Ползущий по стене луч солнца вдруг замер на изображении. И на стене проступило, ожило, заиграло красками нарисованное некогда око – всё, что осталось от исчезнувшего лика святого. Это око удивительно напоминало темные византийские глаза Мики и почему-то Васьки.

– Ну что ж, – сказал Артур Алексеевич, – даже если это и есть клад, то это уже превосходно! Но надо ещё посмотреть вокруг.

Нюх археолога его не подвёл. Через какое-то время в стене обнаружился шатающийся камень. Когда его вынули, оказалось, что он закрывает небольшую нишу. В нише лежало несколько золотых монет, серебряные подвески и большой бронзовый крест. Такие кресты назывались энколпионы. Больше в нише ничего не было. Они вернулись в лагерь и там внимательно рассмотрели найденный клад. Монеты были византийскими и профессоров особо не заинтересовали. Их тут же убрали в переносной сейф Гавсарова, с тем чтобы потом сдать в музей. А вот энколпион вызвал неподдельный интерес.

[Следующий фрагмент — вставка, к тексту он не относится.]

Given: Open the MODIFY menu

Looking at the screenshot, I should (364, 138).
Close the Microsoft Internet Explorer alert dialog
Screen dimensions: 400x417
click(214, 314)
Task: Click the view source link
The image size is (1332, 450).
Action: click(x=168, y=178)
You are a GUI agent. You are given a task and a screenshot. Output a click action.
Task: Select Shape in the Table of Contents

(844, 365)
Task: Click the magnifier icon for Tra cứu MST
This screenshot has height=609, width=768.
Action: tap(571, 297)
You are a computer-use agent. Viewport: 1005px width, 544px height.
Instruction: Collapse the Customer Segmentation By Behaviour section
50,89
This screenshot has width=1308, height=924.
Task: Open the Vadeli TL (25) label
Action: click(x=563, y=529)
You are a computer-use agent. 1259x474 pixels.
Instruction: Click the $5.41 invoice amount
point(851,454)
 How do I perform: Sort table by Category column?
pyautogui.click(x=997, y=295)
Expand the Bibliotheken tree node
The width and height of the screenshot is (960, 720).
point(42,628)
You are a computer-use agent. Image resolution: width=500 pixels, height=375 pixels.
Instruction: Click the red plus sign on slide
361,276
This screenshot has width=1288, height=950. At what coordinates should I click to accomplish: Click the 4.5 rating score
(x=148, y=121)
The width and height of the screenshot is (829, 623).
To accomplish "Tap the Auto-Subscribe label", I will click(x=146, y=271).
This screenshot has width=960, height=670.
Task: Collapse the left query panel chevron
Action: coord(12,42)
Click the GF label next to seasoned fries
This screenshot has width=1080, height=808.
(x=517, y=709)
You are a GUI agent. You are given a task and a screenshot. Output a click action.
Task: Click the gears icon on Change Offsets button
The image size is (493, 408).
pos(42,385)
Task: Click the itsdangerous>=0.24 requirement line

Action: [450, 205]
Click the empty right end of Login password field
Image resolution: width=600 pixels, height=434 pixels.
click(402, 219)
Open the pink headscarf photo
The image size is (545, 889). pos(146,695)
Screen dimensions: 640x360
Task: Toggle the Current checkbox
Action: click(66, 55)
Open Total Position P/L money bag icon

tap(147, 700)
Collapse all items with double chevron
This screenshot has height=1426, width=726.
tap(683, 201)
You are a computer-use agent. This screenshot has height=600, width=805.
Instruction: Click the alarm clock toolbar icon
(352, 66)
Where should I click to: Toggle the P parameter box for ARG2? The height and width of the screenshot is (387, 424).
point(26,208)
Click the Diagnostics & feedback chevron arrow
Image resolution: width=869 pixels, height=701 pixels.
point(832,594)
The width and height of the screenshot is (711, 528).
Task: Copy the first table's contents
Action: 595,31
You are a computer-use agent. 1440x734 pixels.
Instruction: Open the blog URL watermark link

– Обычно в таких крестах хранятся кусочки мощей святых или просфирки, – сказал Гавсаров, – ну-ка, посмотрим, что здесь.

Он очень аккуратно раскрыл энколпион, и все увидели лежащий в нём свёрнутый лист пожелтевшей бумаги. Бумагу развернули. Это была какая-то запись. На бумаге проступали пятна сырости и плесени. Многие слова были полустёрты или отсутствовали вообще, вместо них виднелись выгоревшие лакуны. Дынин начал читать. Ему было трудно, но Дынин читал и по ходу чтения переводил текст: «…в лето нечестивые османы осадили Феодоро. Князь Исаак оставил этот мир. Князь Александр ранен. Защитников города не осталось. Мы, старец Христофор и Ишхан, уводим тайными тропами из Феодоро князей Микаэла и Гаспара, и иже с ними детей Феодоро. Знак княжеской власти Микаэл уносит с …». На этом текст обрывался.

 

Глава 17. Кто есть кто

На следующий день, после работы, Артур Алексеевич собрал всех под навесом.

– Ну что ж, кажется, пришло время раскрыть, наконец, все загадки и тайны. Я уже давно параллельно с археологическими исследованиями занимался историей Мангупа и рода Гаврасов. Я копался в архивах, делал запросы, занимался генеалогией. В результате составил родословное древо Гаврасов и дошел до князя Исаака. И, конечно же, читал старинные рукописи, в чем мне очень помог Лавр Спиридонович. Мои поиски привели к очень неплохим результатам и позволили сделать интересные выводы. Но были ещё некоторые непонятные моменты. И вот вся эта история, что случилась на Мангупе во время моего отсутствия, и найденный клад, точнее, письмо в энколпионе расставили все точки над «и». В разгадке немаловажную роль сыграли и наши юные сыщики Лера, Васса, Герка и Грегори.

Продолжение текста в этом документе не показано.